3 minute read
Blessings for Good
By Rabbi Roy Feldman
The story of Bil’am and his curses is perhaps the strangest in the Torah.
King Balak of the Moabites procured the services of the great gentile prophet Bil’am to curse the Israelites. Bil’am was a good prophet; our sages compared his prophecy with that of Moshe. But each time he attempted to curse the Israelites, God prevented him from doing so by changing the words of his curses into words of blessing. Why was this act by God necessary? What power could the curses of this prophet possibly contain that God found it imperative to interfere and change them into blessings? After all, are all blessings and curses not really in the hands of God? Why did God not merely ignore these curses?
In 1964, psychologist Robert Rosenthal performed an experiment at an elementary school to see what would happen if teachers were told that certain students in their class were destined to succeed. He had all the students take a test and told the teachers that this very special test from Harvard had the very special ability to predict which children were about to be very special, that is, which ones were about to experience a dramatic growth in their IQ. After the children took the test, he chose several children from each class totally at random. There was nothing at all to distinguish these students from the others, but he told their teachers that the test predicted that those children were on the verge of an intense intellectual bloom.
As he followed the children over the next two years, Rosenthal discovered that the teachers’ expectations of these students really did affect the students. He wrote, “If teachers had been led to expect greater gains in IQ, then increasingly, those kids gained more IQ.”
Why? Rosenthal found that expectations affect teachers’ moment-to-moment interactions with the children they teach in a thousand almost invisible ways. Teachers give the students that they expect to succeed more time to answer questions, more specific feedback, and more approval: they consistently touch, nod and smile at those children more. The conclusion is clear: the way others treat us and regard us has a real effect on our own behavior.

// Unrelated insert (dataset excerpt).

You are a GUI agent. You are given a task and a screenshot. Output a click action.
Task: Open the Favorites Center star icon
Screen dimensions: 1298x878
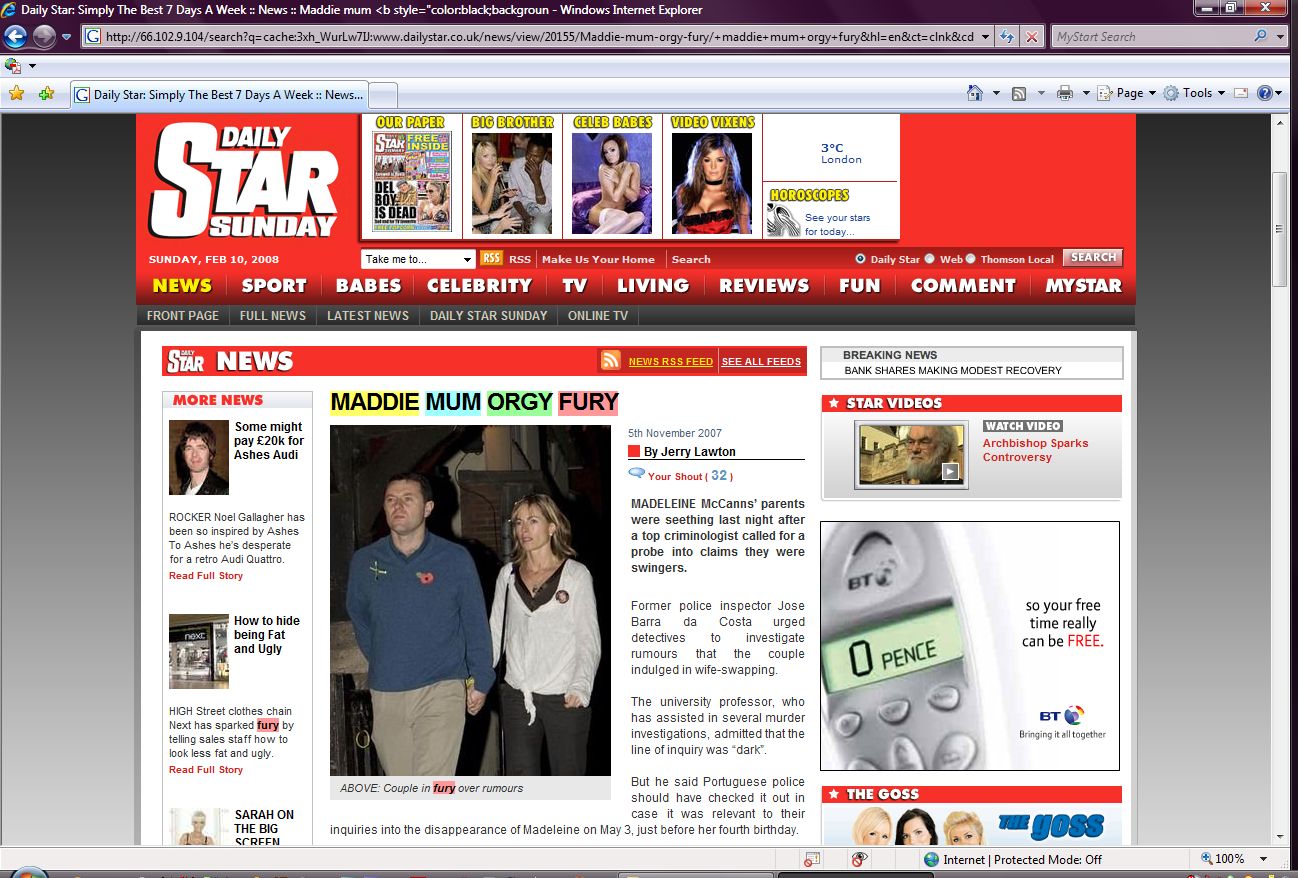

Mitzvot in general and brakhot specifically are a means through which we integrate the divine into our everyday existence. Maimonides wrote in his Guide of the Perplexed that we as human beings cannot truly fathom God or Godliness. The only way we can even come close is if God creates ways for us to encounter Him on our level. Mitzvot are the means by which we fuse God’s eternal, infinite world with our temporal, finite one. Everyone eats, drinks, uses the restroom, and washes their hands. But as Jews, we live and see God in our daily lives. We have guidelines about what we can eat and we may or may not do; we have berakhot in order to make certain that we see God’s hand in our lives. These berakhot are meant to have some sort of influence on us and our cognizance of the Almighty.
By the same token, when someone offers a prayer or berakha for another person, it is not meant as a magical incantation but as a part of this very system. When we pray for the ill – it is not because God would not care for them if we omitted the prayer. God cares for the ill whether or not we offer a Misheberakh. The Misheberakh is for us to stop and think about our loved ones who need refuah (healing), it reminds us to think about them and to call or visit them.
When we say at a bris, “May this boy grow to a life of Torah, Chupah, and ma’asim tovim,” there is no guarantee that such will be the case. Even if a prophet were to say it, there would be no guarantee. And of course God doesn’t need our berakha God wants the best for the child even if you don’t say that phrase. The berakha is for us. It is meant as a charge - first to his parents, then to his educators, and ultimately to him to live such a life. We invoke God in order to acknowledge His presence and importance in our lives and to ask for His help, but what we do is ultimately in our hands. By creating and living in an environment that values those things – it sets the expectation up in a certain way: we are a people that values Torah and good deeds.
That is why it was so important for God to change Bil’am’s words. His words had no mystical power. But we all understand the power of suggestion by such a famous and powerful prophet – it is akin to the test result in Rosenthal’s experiment. If such an important world-renowned figure were to suggest to the Israelites enough times that they are sinners, they would believe it and they would become it. Don Isaac Abarbanel wrote in his commentary that the curses uttered by such a famous prophet would cause surrounding nations to view us as weak and vulnerable; they would thus be more likely to attack. But God wanted for the Israelites to hear words of encouragement and not be disparaged; He wanted to set them up for success.
We all have goals, hopes, wishes, beginnings, and ideas for the future. Let us remember to articulate those as prayers and as berakhot. To thank God for His help but to also remind us what we are doing and to inspire us to do more. God will do His part, and we must do ours.